Again, in this simple model, any changes to the program flow except pure linear flow are to be avoided for best efficiency. When conditional instruction execution is used in clever code, unlike even the simplest 'skip next instruction', the program flow remains linear, preventing any pipeline stall or flushing of pipelined instructions that will not be executed if a condition is met and a skip occurs. From the standpoint of a simple RISC, it really does not matter how far the PC moves as long as it does not simply increment - you get to do 'garbage collection' on your pipeline.
Also, one should remember that there are various (usually compiler implemented) tricks that can be used to prevent pipeline stall or flush. For instance, a classic example would be a loop that breaks on a condition being met. Basically, it ends with a 'jump back to the beginning of loop if break condition not met' and at that point you have N more instructions waiting in the pipeline, which would normally have to be thrown away. Certainly, if handling the jump's effect on the pipeline could be avoided, it would simplify instruction fetch-decode a lot. So, assume it is not handled in hardware at all, and that N=3. The proper way of encoding this loop would be the following:
;Loop start
Instruction 1
Instruction 2
Instruction 3
Loop re-entry:
<remainder of the loop>
jump to loop re-entry if condition for break not met
Instruction 1 if condition for break not met
instruction 2 if condition for break not met
instruction 3 if condition for break not met
; end of loop
What happens here?
Since N=3, this means 3 instructions after the jump instruction are pre-fetched in the pipeline at the point where the jump is executed. In order to correctly execute the loop, the first 3 instructions of the loop are duplicated after the jump instruction so that at the point the jump is executed, they will be already pre-fetched, and can be executed just as they would be in a traditional CPU if the jump went back to the loop start point. Instead, it goes back 3 instructions after, exactly the same 3 that are already pre-fetched, so nothing needs be done to the pipeline despite the jump.

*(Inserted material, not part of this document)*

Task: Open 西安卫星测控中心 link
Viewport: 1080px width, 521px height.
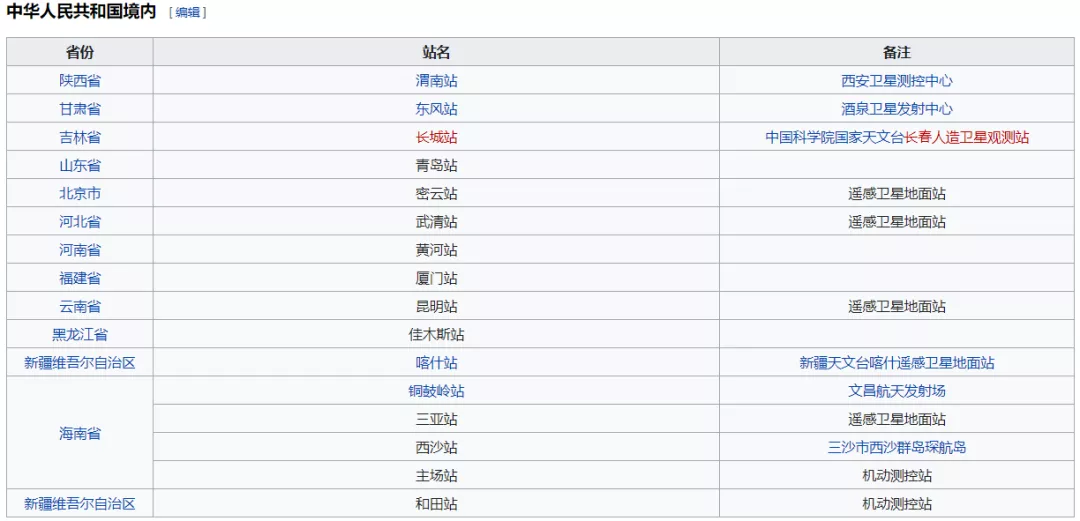Action: click(897, 81)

However, these 3 instructions are conditional, and the condition is the same as the condition to jump. This is done so, because once the loop breaks, the 3 instructions following the jump are again pre-fetched and will execute, even though they shouldn't as they are really part of the loop code. However, since the condition for loop break has been met, the instructions will actually become NOP and although they will use up some clocks, again nothing needs be done tot he pipeline.
The premise is, of course, that the loop goes round many times while it breaks only once, so this additional 3 clock overhead is outside the loop and consumes negligible time compared to the loop itself.
Now, if it were me designing the CPU, and I found that I could just about squeeze the condition codes in every instruction (perhaps losing a bit or two that could maybe get me a few more seldomly used instructions into a single word), I would find it a great trade-off if it meant my pipeline remains simple and needs no hardware to deal with stalls or flushes.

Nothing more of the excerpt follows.